According to a recent assessment of state persecution in Pakistan, the excommunicated Ahmadi community lost 39 members through murder in three years (2012-15). Forty Ahmadis were injured after assault and six were kidnapped. Eight Ahmadi graveyards were desecrated, 10 “places of worship” damaged, while harassment occurred in 11 cases. You can’t say “mosque” when referring to an Ahmadi place of worship if you want to avoid being thrown in jail. Ahmadis can’t say “Quran” or “namaz” either.

It is fascinating how Pakistan’s Islamic teleology evolved as it distanced itself from the secular “afterglow” of the British Raj and zeroed in on what looks like a precursor phase to an al-Qaeda and Islamic State worldview in the 21st century. In 1953, when the riots against the Ahmadi community first led to the setting up of a judicial commission, the Grundnorm of the Objectives Resolution of 1949 had not yet been internalised, and the judges ended up delivering a humane verdict in favour of the victim community.
All Muslims seem to have an internal trigger that makes them backslide to Islamic Leviathan. Such a trigger was manifested in 1974 in a parliament dominated by a “socialist” Pakistan People’s Party led by a charismatic secular leader, Zulfikar Ali Bhutto. The author provides evidence of the mystery trigger by narrating how Bhutto never attended the apostatising sessions of the National Assembly and actually “reprimanded” his attorney general, Yahya Bakhtiar, for unfairly prosecuting the Ahmadis till he was reminded that he had ordered the trial himself.
The 1953 anti-Ahmadi riots had been “organised” in Punjab by then Chief Minister M.M. Daultana, who made the most enlightened speech at the judicial commission, saying a community could be converted into a minority only when it asked for such exclusion. But evidence showed that his government had funded the riots. Then Prime Minister Khawaja Nazimuddin was forced by states aiding Pakistan to abstain from firing his Ahmadi foreign minister, Sir Zafarullah Khan, and said the following in rebuttal of the famous August 11, 1947 address of the founder of the state, Mohammad Ali Jinnah, to the Constituent Assembly, in which he had, in a manifestly Lockean speech, pledged a pluralist country where religion and state would be separated: “I do not agree that religion is a private affair of the individual nor do I agree that in an Islamic state every citizen has identical rights, no matter what his caste, creed or faith be… The speech of the Quaid-i-Azam must be interpreted in the context in which it was delivered.”

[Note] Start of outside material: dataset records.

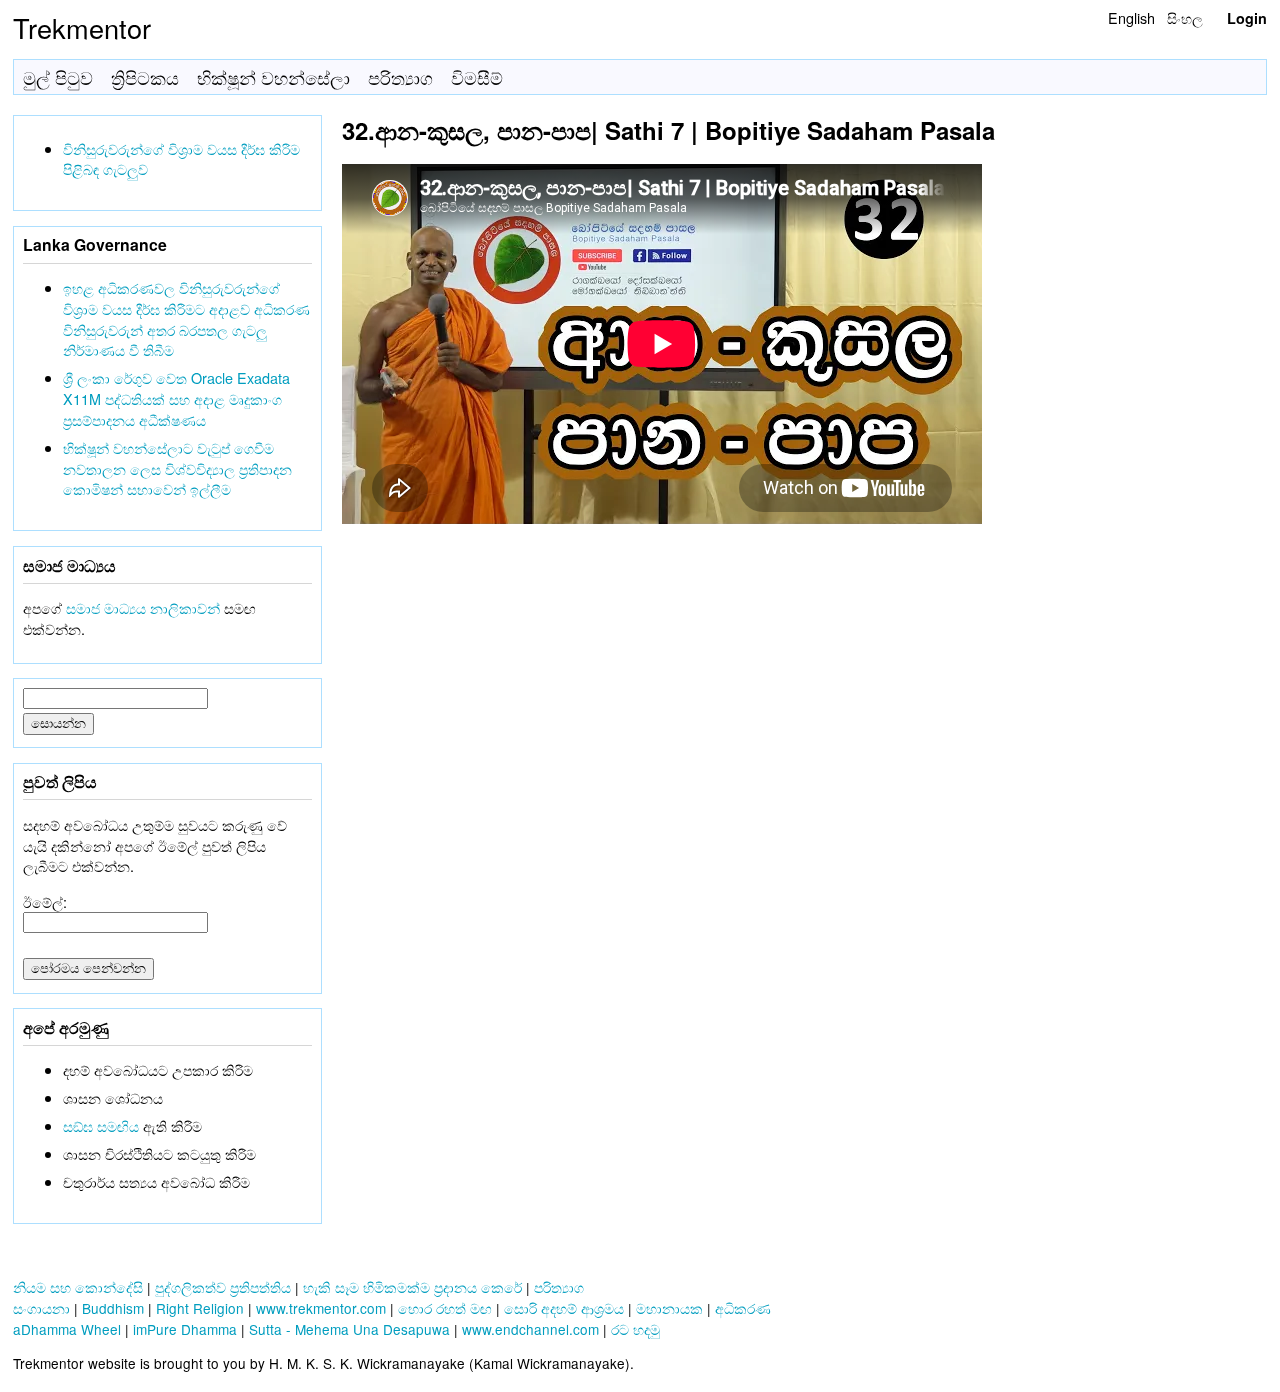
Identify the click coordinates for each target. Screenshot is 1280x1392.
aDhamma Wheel (67, 1329)
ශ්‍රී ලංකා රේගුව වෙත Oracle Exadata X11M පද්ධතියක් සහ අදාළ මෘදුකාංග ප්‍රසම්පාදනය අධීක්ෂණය (176, 398)
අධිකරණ (743, 1308)
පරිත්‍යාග (400, 77)
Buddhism (113, 1308)
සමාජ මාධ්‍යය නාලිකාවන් (143, 607)
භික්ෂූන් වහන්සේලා (273, 77)
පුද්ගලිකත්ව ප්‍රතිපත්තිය (223, 1287)
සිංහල (1185, 17)
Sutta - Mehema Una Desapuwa (349, 1329)
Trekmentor (82, 27)
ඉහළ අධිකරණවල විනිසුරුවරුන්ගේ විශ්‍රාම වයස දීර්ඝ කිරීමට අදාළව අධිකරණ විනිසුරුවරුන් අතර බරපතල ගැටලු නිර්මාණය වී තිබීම (186, 318)
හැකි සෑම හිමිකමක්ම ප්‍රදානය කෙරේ (412, 1287)
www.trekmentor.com (321, 1308)
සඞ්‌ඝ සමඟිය (101, 1125)
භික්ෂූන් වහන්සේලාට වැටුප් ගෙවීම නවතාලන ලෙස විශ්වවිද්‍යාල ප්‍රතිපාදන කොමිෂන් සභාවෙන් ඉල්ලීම (177, 468)
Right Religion (200, 1308)
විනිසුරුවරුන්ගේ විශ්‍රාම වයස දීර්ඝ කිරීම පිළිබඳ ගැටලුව (181, 159)
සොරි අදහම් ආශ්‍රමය (564, 1308)
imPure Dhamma (185, 1329)
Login (1247, 18)
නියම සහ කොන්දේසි (78, 1287)
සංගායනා (41, 1308)
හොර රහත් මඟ (445, 1308)
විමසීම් (477, 77)
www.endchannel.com (530, 1329)
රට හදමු (635, 1329)
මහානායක (669, 1308)
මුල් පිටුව (58, 77)
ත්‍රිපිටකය (145, 77)
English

Did Bhutto do it for Saudi money? His reference to the “solution of a 90-year-old problem” points to the “trigger” that hides in all Muslims. The Saudi push happened more clearly when in 1980, Zia took Saudi dictation to impose religious tax (zakat) on the Shia. The Rabita Alam Al Islami (World Islamic League), the Saudi organisation with billions of dollars on its budget, was active in 1974; it was active under Zia, too.
As noted by Vali Nasr in his book, The Shia Revival: How Conflicts within Islam Will Shape the Future (2006), the anti-Shia edicts (fatwas) were “managed” through a scholar of India, Manzur Numani, then head of the Nadwatul Ulema of Lucknow, who compiled anti-Shia fatwas of apostatisation from the major seminaries of India and Pakistan in 1986. This compendium of fatwas laid the foundation for Shia massacres in Pakistan. Who is next?